- Theatrical release poster
- Directed by: Lloyd Bacon
- Written by: Robert Lord (story) Niven Busch Tom Buckingham
- Produced by: Robert Lord
- Starring: James Cagney Joan Blondell Victor Jory
- Cinematography: George Barnes
- Edited by: George Amy
- Music by: Bernhard Kaun
- Distributed by: Warner Bros. Pictures
- Release date: June 16, 1934;
- Running time: 70 minutes
- Country: United States
- Language: English

= He Was Her Man =

1934 mob film directed by Lloyd Bacon

He Was Her Man is a 1934 American pre-Code mob film starring James Cagney, Joan Blondell, and Victor Jory.

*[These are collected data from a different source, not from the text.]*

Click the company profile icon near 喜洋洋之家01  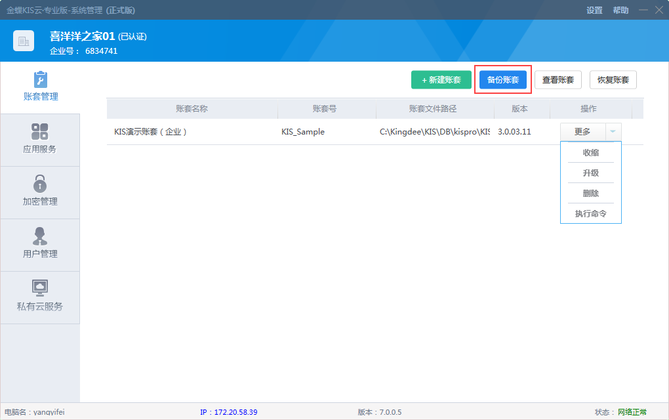pos(24,41)
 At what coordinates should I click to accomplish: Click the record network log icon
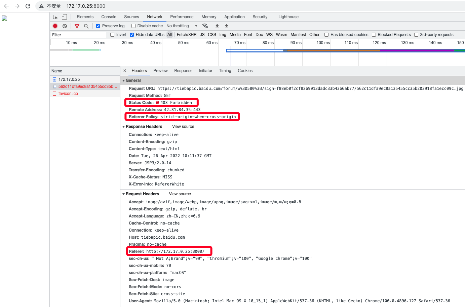(x=55, y=26)

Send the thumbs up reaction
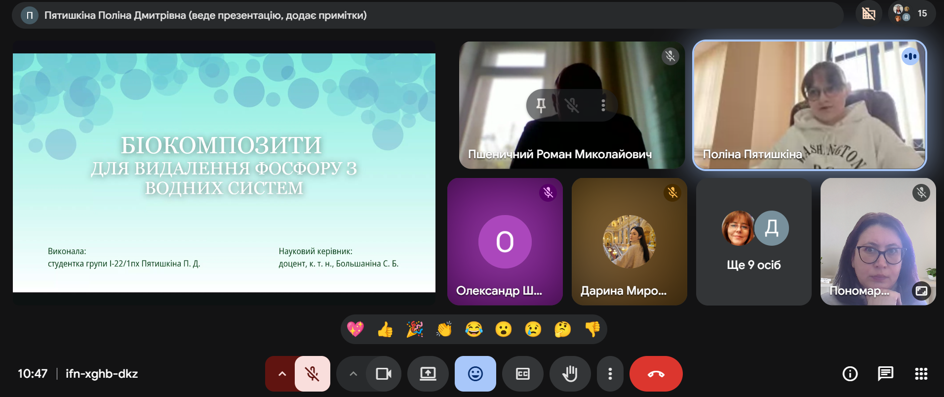click(385, 329)
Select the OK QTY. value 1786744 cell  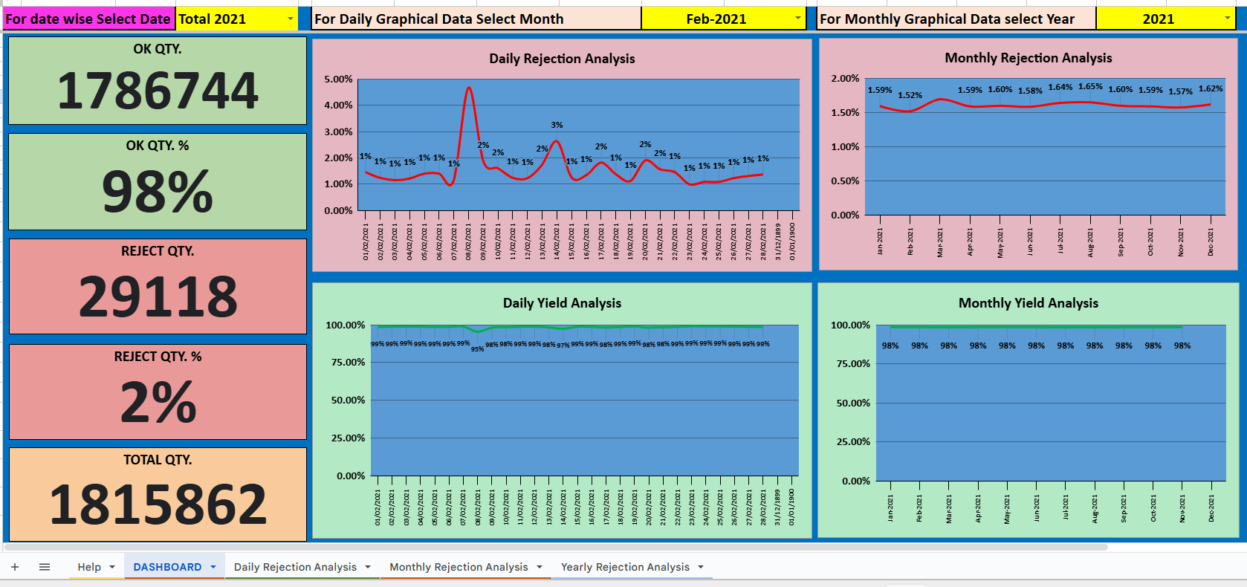point(158,91)
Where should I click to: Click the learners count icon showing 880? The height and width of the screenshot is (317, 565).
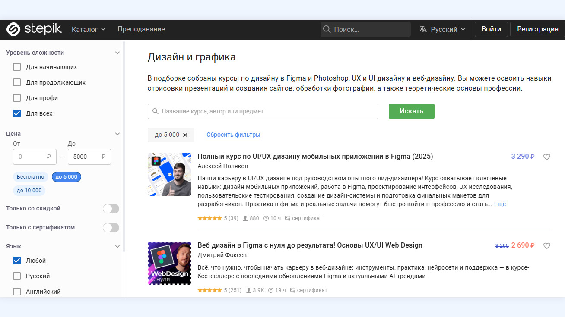[245, 218]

The film was directed by Lloyd Bacon.

==Plot==
Flicker Hayes informs the police after he sets up two men to be caught in a phony robbery attempt, because they were responsible for his going to prison. Dan Curly escapes, but the other kills a policeman and goes to the chair, so Dan wants two hitmen to get Flicker, who plans to leave the country. But he meets down-and-out Rose Lawrence, an ex-prostitute looking to hitch a ride to a small fishing village in the south to marry a Portuguese fisherman, and Flicker decides it would be a nice place to hide. After he seduces Rose, Flicker stakes her to a bus ticket and goes with her. But he's been spotted by Pop Sims, who follows them and reports Flicker's whereabouts to Dan. Meanwhile, Rose falls in love with Flicker, who is unaware that the hitmen are coming to kill him.